[Material provided]

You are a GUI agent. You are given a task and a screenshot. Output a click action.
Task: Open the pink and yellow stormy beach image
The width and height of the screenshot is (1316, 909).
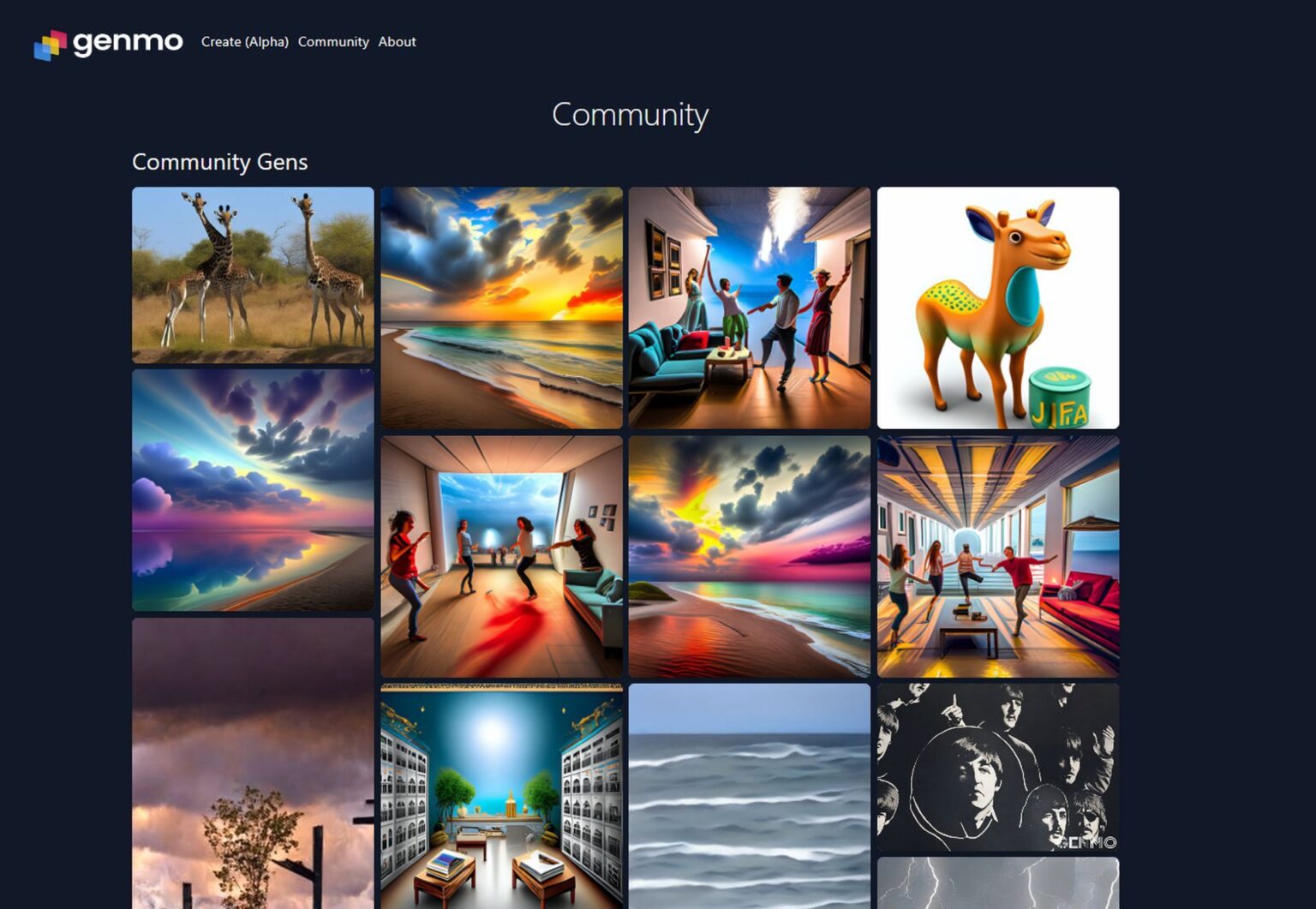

[/Material provided]
[Material provided]

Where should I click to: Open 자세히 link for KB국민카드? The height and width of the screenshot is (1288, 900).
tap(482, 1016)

[/Material provided]

Your instructions:
Find the line with "Task: Open the" in the entries above. Retype it and each line after it, exactly, through the line with "The width and", and stop there.

Answer space:
Task: Open the pink and yellow stormy beach image
The width and height of the screenshot is (1316, 909).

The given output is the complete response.